I accept Mr. Sarson’s point that the contradictions are numerous. In my view, a number of them can be accounted for by the short-term memory loss. …
There’s a consistent thread about the complaint that goes from one part to the other. There are some minor discrepancies, but I don’t view them as significant. I’m satisfied that Mrs. [sic] [Complainant] was doing her best to be truthful in her evidence. I find that with respect to the touching of her chest and the touching of her buttocks, that her evidence is correct and it’s not mistaken. I’m satisfied beyond a reasonable doubt with respect … that those events happened.
 Mr. Cain’s submission focuses on the judge’s phrases “consistency over time” and “consistent thread”. He says those forbidden words red flag an infringement of the rule against prior consistent statements.
 With respect, the submission ignores the contextual exception. Judge Digby did not appropriate the Complainant’s statement as free-standing confirmation of her testimony. Had he done so, this would be a different matter. Rather, he responded to the Defence’s theory that the Complainant’s prior statement, introduced in full by the Defence, was so inconsistent on circumstantial matters as to impair her reliability for the central allegation of assault. Absent this Defence theory, the judge’s reasons would not have mentioned the prior statement.
 To repeat the Defence’s closing summation:
… the list of inconsistencies was long, they were significant and not just minor details. I would suggest her memory clearly was impacted by the stroke. She acknowledged her statement to the police was not accurate. And in all the circumstances, I would suggest that her evidence simply is not reliable enough to the extent it can be relied on to prove the Crown’s case beyond a reasonable doubt.

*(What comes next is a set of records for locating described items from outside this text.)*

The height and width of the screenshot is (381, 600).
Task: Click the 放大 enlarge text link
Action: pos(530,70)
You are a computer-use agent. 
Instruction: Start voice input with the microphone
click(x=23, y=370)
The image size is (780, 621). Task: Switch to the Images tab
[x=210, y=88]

 The “consistency over time” and “consistent thread” on the core events assisted the judge to infer that the inconsistencies cited by the Defence on collateral matters were attributable to the Complainant’s stroke-induced memory loss, but did not signify an impaired recollection of the actual assault. The Defence argued that the discrepancies spilled over to tarnish the Complainant’s reliability on the central facts. Judge Digby was not persuaded.
 There is no ground of appeal for unreasonable verdict. The only issue is whether the judge could consider the consistent aspects of her prior statement under the contextual exception.

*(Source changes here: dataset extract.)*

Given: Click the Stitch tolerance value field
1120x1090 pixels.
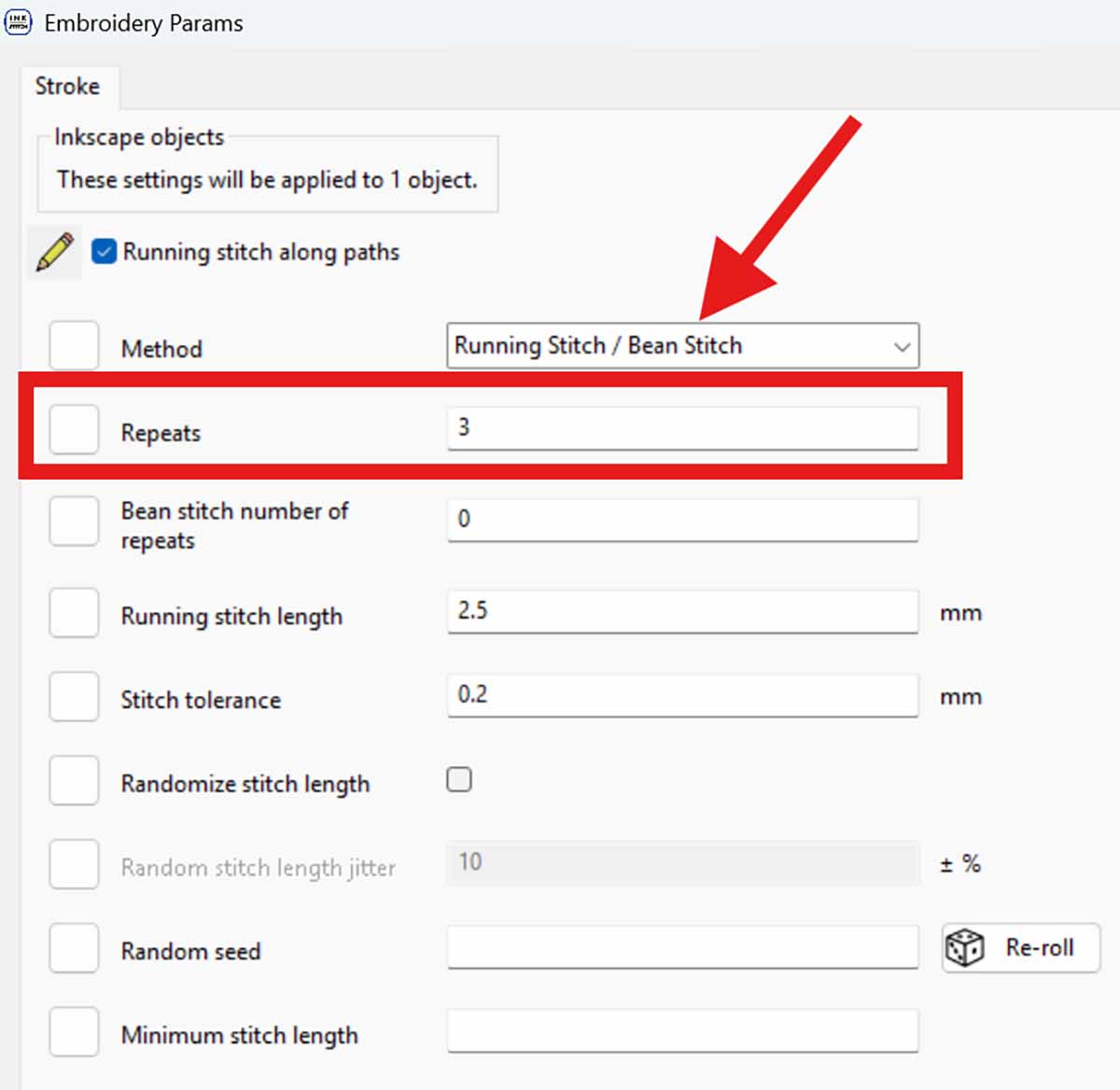Looking at the screenshot, I should point(681,695).
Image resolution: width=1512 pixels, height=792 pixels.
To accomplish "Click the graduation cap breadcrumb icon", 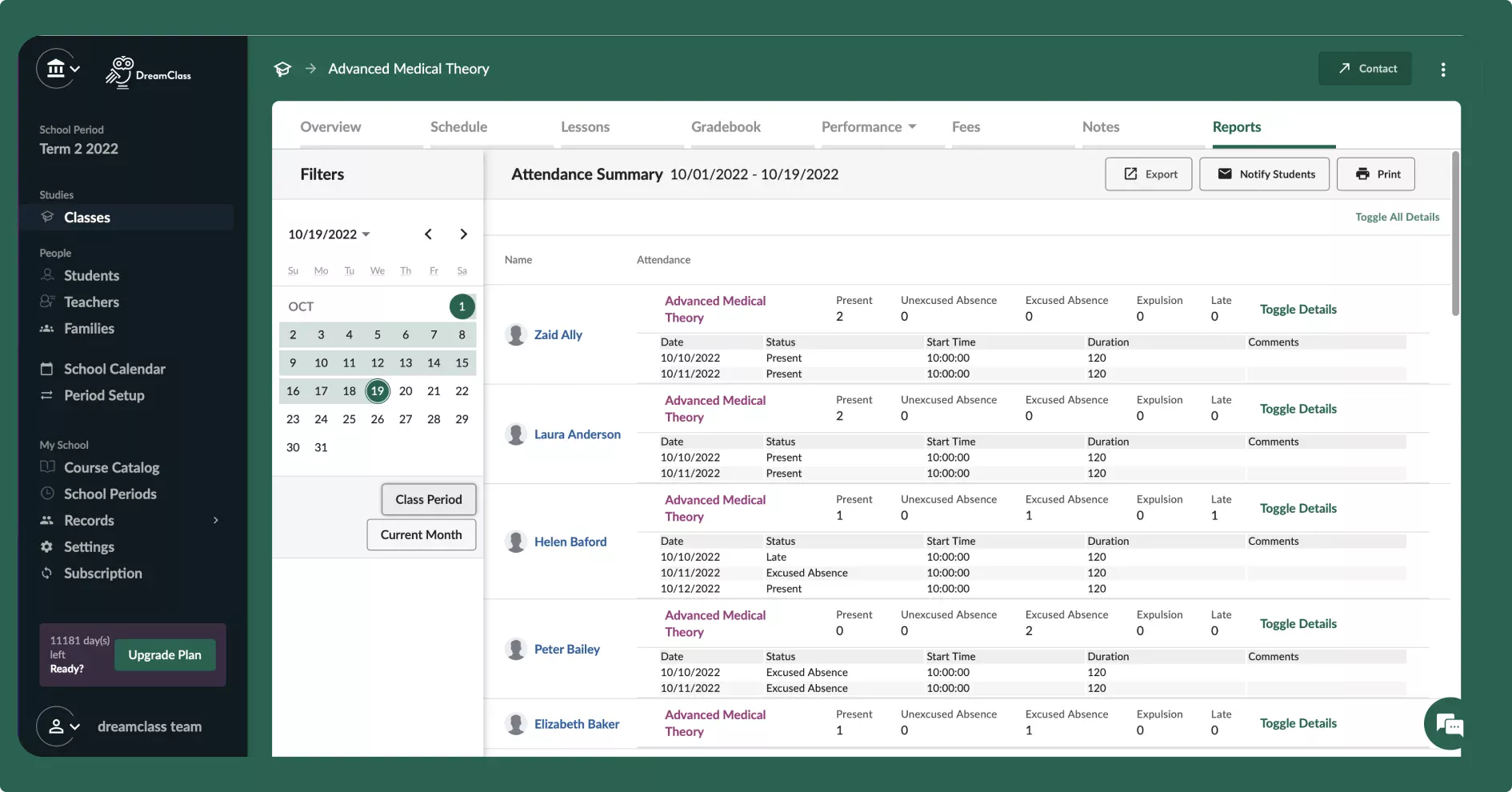I will click(282, 69).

 A judge may fully appraise the Defence’s submission on the impact of the inconsistencies. The judge is not constrained to examine only the extracts cited by the Defence, and precluded from considering the context. Judge Digby performed the decision-maker’s function that Justice Paciocco’s article identifies as within the contextual exception:
The consistencies are relevant solely to enable the decision-maker to judge whether the relevant statement is really materially inconsistent when looked at as a whole, and to gauge the impact that any differences in detail should have on the overall credibility and reliability of the witness. In effect, the consistent features of the prior statement do not add affirmative weight to the party’s scale. They are used simply to knock the “inconsistency” challenge off the opposing party’s scales, or to reduce the weight of those inconsistencies that may remain.
 On the appeal, Mr. Cain’s counsel asserted that, as the Complainant’s reading ability was below par, the Defence trial counsel had no option but to read her the entire statement. With respect, that circumstance does not affect the application of the contextual exception. There often are pros and cons to adopting a strategy on cross-examination. The Defence weighed them and, on the second day of the Complainant’s cross-examination, decided it was worthwhile to read her the full statement. As Justice Paciocco’s article says, “the party providing the statement should not take it out of context – it should prove the entire statement” (above, para. 39). Had the Defence read her only extracts, then on re-direct examination the Crown could have entered other extracts to give proper context. At the end of the day, the trial judge would have the context as a resource to appraise the Defence’s submission on the impact of the inconsistencies.
 The judge’s use of the prior statements did not err in law.